Bread dough is a pretty stable yeast culture that will only improve for several days. The flavor becomes more like
a sourdough. Each rise/punchdown/knead/stretch cycle will improve the bread's texture and eliminate large air pockets.
The bread will have an excellent fine "crumb" or texture that I like serving to people. The only special care needed
is to warm refrigerated dough up slowly enough that you don't create hot spots that kill some of the yeast.

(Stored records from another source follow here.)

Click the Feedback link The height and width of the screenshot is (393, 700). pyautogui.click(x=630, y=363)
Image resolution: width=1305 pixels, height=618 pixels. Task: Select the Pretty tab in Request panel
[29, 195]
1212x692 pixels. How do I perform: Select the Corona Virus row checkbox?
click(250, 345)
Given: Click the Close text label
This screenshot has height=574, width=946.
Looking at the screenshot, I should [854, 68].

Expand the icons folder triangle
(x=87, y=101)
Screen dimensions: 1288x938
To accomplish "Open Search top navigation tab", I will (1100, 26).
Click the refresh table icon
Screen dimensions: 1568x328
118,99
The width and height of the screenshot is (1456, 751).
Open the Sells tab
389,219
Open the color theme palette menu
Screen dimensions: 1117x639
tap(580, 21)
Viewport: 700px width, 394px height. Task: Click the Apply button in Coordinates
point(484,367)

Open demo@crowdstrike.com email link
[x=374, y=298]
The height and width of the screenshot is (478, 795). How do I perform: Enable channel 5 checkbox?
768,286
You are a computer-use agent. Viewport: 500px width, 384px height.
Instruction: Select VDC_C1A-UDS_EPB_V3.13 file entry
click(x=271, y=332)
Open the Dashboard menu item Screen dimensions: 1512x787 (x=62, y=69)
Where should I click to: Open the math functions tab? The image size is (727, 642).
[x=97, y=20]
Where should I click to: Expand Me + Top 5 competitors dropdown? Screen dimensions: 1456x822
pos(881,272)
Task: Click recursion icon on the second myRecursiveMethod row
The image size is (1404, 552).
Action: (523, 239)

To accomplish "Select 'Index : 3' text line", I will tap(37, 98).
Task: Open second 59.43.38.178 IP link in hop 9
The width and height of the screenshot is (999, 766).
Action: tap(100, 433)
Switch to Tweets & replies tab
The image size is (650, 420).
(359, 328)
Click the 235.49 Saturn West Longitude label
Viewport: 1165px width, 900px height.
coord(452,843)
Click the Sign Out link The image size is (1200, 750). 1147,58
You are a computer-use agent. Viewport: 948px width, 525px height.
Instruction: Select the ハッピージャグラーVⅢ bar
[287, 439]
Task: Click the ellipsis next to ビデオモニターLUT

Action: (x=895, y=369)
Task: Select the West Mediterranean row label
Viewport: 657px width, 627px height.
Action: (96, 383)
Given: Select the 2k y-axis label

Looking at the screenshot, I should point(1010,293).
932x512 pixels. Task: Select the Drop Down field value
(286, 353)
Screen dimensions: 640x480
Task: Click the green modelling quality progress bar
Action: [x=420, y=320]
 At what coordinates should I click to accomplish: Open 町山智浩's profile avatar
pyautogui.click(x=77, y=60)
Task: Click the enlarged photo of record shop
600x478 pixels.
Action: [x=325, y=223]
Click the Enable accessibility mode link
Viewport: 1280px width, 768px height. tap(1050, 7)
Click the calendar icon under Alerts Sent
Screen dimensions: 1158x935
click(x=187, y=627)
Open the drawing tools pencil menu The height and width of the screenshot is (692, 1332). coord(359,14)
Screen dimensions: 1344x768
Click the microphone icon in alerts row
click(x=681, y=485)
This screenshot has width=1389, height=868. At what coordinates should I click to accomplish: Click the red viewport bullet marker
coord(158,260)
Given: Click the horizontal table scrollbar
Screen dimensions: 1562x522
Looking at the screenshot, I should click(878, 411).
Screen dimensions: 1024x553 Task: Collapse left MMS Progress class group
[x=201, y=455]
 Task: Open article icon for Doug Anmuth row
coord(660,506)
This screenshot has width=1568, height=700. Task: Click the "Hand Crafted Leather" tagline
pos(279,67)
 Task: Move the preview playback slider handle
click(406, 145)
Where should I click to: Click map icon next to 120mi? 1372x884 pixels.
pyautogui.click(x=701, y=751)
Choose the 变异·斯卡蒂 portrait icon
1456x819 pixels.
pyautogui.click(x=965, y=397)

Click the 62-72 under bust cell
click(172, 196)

If you plan ahead you can make dough up through the first punchdown on a Sunday, refrigerate it until Wednesday
morning when you take it out of the fridge and leave it on the kitchen counter while you are at work. After work let
it rise in a warm moist place (your microwave oven), punch it down, knead it and return it to the fridge until Friday
morning and finally after one more rise punch it down and bake it to have with your Friday night dinner. Or if you
are going to spend a day off preparing a special meal you can spend a few minutes kneading your dough between rises
all day as you do other things. After a few times it becomes effortless and people will wonder how you make such
good bread. Trust me: it's gratifying!


I use this dough recipe to make hard rolls, cloverleaf rolls, hamburger buns and almost anything else. It can be
rolled out with a pin for flat rolls, buns or a pizza crust. For some of these I let the dough rise again after shaping
whatever it is I'm baking. If I want a softer, less crusty product I let my rolls, buns or whatever cool down in a
paper bag. This makes a better hamburger bun, for example.